### TEXT FOR ANALYSIS
And, of course, education can also help those who have the disease or care for someone with it. So that’s another piece of overlap.

John Cressman (profile) says:

Slavery

When are words and phrases going to get sick of the slavery and overthrow their patent and copyright taskmasters?

At what point do the most common words who once enjoyed roaming the English language throw off the shackles and restrictions of those who seek to oppress them and oppress those who seek to allow them to be free?

Where is our Abraham Lincoln of Vocabulary? Where is our Emancipation Proclamation for Letters in all combinations?

Anonymous Coward says:

Here is another, slightly related question

Something I have wondered about with the Susan G. Komen foundation. They have been marketing geniuses with their campaign visible everywhere. But what happens if/when they find the cure? Do they make a fortune even though a large share of their funding, I assume, came through donations? Or do they share the cure for a reasonable fee with the world?

From the reaction of the ALS Association here, I can about bet what they would do.

Anonymous Coward says:

Yes go ahead, shoot yourselves, and people with ALS, in the foot.

### REQUIRED ACTION 1
Write out each question posed in the comment titled "Slavery" in the comment thread.
### REQUIRED ACTION 2
From the comment thread, extract the stretch from "Where is our Abraham" through "with the world?".
These entries were drawn from a separate source.

[Saved entries]

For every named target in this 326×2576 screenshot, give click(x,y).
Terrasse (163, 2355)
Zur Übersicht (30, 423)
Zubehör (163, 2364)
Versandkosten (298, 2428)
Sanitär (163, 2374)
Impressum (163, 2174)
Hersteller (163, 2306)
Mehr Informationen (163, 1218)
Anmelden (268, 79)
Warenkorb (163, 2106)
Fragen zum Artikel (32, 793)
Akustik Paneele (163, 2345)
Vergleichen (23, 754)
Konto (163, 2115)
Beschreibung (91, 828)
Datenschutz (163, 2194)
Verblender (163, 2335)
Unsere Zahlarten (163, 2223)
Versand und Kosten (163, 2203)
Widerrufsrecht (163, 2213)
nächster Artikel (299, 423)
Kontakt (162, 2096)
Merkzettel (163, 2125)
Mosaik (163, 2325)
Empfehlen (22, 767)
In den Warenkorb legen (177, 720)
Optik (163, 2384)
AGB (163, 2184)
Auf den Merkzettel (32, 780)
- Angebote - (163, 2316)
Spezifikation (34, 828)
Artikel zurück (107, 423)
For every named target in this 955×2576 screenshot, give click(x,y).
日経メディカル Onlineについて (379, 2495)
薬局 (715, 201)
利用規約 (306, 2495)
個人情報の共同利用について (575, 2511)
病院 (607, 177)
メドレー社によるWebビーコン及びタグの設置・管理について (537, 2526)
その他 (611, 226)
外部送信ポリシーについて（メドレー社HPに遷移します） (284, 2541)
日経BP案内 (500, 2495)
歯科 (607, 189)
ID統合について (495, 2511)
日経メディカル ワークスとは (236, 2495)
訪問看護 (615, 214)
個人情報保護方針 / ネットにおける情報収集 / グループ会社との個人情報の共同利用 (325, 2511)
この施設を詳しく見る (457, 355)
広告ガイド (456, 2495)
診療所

### ANSWER BOX 1
When are words and phrases going to get sick of the slavery and overthrow their patent and copyright taskmasters?
At what point do the most common words who once enjoyed roaming the English language throw off the shackles and restrictions of those who seek to oppress them and oppress those who seek to allow them to be free?
Where is our Abraham Lincoln of Vocabulary?
Where is our Emancipation Proclamation for Letters in all combinations?

### ANSWER BOX 2
Where is our Abraham Lincoln of Vocabulary? Where is our Emancipation Proclamation for Letters in all combinations?

Anonymous Coward says:

Here is another, slightly related question

Something I have wondered about with the Susan G. Komen foundation. They have been marketing geniuses with their campaign visible everywhere. But what happens if/when they find the cure? Do they make a fortune even though a large share of their funding, I assume, came through donations? Or do they share the cure for a reasonable fee with the world?